Mit der Explosion der Kartenproduktion im 18. Jahrhundert tritt das Raumwissen in eine neue Phase.1 Im Gegensatz zu den Welt- und Kolonialmächten des 18. und 19. Jahrhunderts steht jedoch die Habsburgermonarchie, vor allem ihr östlicher Teil, zumeist nicht im Zentrum der Forschungsagenda. Vor diesem Hintergrund leisten Reinhard Johler und Josef Wolf einen wertvollen Forschungsbeitrag. Die 20 Beiträge des Werkes, die von deutschen, ungarischen, rumänischen und kroatischen Forscherinnen und Forschern geschrieben wurden, machen für das wissenschaftliche und deutschsprachige Publikum eine repräsentative Übersicht dieser wenig bekannten Geschichte verfügbar. Der Sammelband vermittelt nicht nur die lokale Version eines Gesamtprozesses. Denn er begrenzt sich eben nicht auf das Kartenobjekt an sich, sondern richtet seine Aufmerksamkeit auch auf andere Wissensformate, wie Landesbeschreibungen, Kataster, Grundbücher und statistische Tafeln. Die Problematik des Buchs ist eng mit der Schaffung eines einheitlichen bzw. homogenen Raums des habsburgischen Staates verbunden. Die Steuerungs- wie auch die Wissenspraxis wird im regionalen, territorialgeschichtlichen und machtpolitischen Kontext analysiert.

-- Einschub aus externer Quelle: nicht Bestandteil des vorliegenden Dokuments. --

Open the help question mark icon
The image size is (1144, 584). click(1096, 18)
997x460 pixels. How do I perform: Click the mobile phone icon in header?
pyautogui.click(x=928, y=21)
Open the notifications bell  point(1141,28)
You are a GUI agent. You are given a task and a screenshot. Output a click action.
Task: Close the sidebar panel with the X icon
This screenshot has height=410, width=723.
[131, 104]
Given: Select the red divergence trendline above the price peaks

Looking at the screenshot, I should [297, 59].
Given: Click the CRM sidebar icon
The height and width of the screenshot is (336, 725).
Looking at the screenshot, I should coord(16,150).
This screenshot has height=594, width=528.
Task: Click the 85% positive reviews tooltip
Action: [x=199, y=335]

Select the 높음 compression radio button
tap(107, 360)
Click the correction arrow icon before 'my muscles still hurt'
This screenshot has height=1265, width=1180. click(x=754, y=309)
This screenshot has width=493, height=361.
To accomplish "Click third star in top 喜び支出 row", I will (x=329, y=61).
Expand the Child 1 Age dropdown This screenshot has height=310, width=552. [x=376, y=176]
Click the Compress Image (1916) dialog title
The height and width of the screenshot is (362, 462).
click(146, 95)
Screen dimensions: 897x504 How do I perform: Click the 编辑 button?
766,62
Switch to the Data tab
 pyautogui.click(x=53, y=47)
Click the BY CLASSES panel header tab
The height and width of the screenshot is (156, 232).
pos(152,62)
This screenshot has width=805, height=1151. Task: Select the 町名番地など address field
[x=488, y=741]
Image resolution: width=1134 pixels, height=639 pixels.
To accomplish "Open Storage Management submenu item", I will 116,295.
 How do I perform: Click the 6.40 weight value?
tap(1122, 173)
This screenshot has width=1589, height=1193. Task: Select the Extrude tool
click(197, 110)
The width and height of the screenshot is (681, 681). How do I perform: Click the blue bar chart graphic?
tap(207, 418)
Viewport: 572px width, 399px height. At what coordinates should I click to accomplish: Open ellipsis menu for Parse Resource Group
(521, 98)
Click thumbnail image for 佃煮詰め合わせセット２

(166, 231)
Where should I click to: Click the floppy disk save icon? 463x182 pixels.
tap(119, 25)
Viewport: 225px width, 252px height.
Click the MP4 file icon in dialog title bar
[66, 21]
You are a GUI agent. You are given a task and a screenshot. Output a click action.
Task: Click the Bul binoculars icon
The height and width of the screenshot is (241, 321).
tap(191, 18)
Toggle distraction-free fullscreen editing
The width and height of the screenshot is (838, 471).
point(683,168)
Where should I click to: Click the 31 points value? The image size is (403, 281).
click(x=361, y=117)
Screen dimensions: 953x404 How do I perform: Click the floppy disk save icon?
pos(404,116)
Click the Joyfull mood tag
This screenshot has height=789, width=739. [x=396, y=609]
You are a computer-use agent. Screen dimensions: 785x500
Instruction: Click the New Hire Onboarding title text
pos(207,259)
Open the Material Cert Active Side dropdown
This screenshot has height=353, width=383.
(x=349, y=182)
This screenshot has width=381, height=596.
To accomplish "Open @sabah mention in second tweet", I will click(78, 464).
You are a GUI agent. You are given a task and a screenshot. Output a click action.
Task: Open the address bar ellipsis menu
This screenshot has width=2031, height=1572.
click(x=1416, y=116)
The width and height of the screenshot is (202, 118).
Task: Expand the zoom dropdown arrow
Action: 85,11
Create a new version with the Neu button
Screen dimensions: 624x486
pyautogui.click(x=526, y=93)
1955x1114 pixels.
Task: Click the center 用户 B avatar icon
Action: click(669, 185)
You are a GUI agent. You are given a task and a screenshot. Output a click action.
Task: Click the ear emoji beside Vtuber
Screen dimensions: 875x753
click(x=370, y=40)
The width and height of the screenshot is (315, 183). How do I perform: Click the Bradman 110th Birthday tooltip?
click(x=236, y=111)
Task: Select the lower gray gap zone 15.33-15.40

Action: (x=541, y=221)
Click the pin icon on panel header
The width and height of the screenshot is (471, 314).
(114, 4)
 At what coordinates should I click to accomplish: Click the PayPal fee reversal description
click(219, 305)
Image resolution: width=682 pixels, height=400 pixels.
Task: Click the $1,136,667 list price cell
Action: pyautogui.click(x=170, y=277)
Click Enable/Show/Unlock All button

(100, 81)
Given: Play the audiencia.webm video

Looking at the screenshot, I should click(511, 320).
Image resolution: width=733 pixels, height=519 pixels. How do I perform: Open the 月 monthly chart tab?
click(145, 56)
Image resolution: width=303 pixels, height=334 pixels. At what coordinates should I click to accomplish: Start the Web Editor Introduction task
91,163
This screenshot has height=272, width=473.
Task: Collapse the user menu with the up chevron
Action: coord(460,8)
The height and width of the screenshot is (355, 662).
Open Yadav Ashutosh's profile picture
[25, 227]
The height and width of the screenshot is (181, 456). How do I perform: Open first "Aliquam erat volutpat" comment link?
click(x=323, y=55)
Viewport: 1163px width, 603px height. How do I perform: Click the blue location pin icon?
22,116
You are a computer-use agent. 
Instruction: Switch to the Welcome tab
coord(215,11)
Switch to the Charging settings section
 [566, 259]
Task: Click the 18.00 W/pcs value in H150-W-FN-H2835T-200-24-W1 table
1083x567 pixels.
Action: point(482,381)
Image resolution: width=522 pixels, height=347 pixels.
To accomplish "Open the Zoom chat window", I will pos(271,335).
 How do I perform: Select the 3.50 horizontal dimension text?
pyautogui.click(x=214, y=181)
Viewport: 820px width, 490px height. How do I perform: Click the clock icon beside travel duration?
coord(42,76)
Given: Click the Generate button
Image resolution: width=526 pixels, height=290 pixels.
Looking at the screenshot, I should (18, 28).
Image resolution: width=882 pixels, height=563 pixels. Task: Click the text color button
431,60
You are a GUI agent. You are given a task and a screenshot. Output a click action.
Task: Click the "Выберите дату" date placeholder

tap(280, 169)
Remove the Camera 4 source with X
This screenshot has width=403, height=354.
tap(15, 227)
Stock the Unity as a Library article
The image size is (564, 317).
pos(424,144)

Die Einführung der beiden Herausgeber legt – gemeinsam mit dem ersten Artikel von Peter Becker – die theoretischen Leitlinien des Forschungsprojekts. Die Untersuchung des Raumwissens im Zusammenhang mit Formen der modernen Staatlichkeit ist stark von den erkenntnistheoretischen – und nicht immer kompatiblen – Perspektiven von Henri Lefebvre, Michel Foucault, Pierre Bourdieu, Bruno Latour und James Scott geprägt. Die Standardisierungstendenzen der Bevölkerungsbeschreibung und der Raumwahrnehmung im Dienst der frühneuzeitlichen Regierung stehen im Vordergrund. Im habsburgischen Kontext sollte es hier aber keinen entscheidenden Bruch mit der traditionellen kartographischen Praxis geben; es lassen sich allerdings mehrere Wendepunkte im Band identifizieren: Die Eroberung und die Neuordnung des osmanischen Ungarns ab dem Ende des 17. Jahrhunderts, die Neugestaltung und Disziplinierung der Militärgrenze Mitte des 18. Jahrhunderts sowie Herrschaftsexperimente und Urbarien-Reformen unter Maria-Theresia (1740–1780) stellen derartige Neuerungen dar. Ebenso sind die josephinischen Regierungsexperimente (1780–1790), die Institutionalisierung der Staaten- und Volkskunde in der ersten Hälfte des 19. Jahrhunderts sowie die in Bezug auf den Staat wie auch die internationalen Wissenschaftskongresse zentralisierte Konzeption der statistischen Wahrnehmungsmittel ab den 1860er-Jahren weitere Wendepunkte. Die Beiträge sind thematisch in drei Teile gegliedert und chronologisch innerhalb eines Teiles geordnet.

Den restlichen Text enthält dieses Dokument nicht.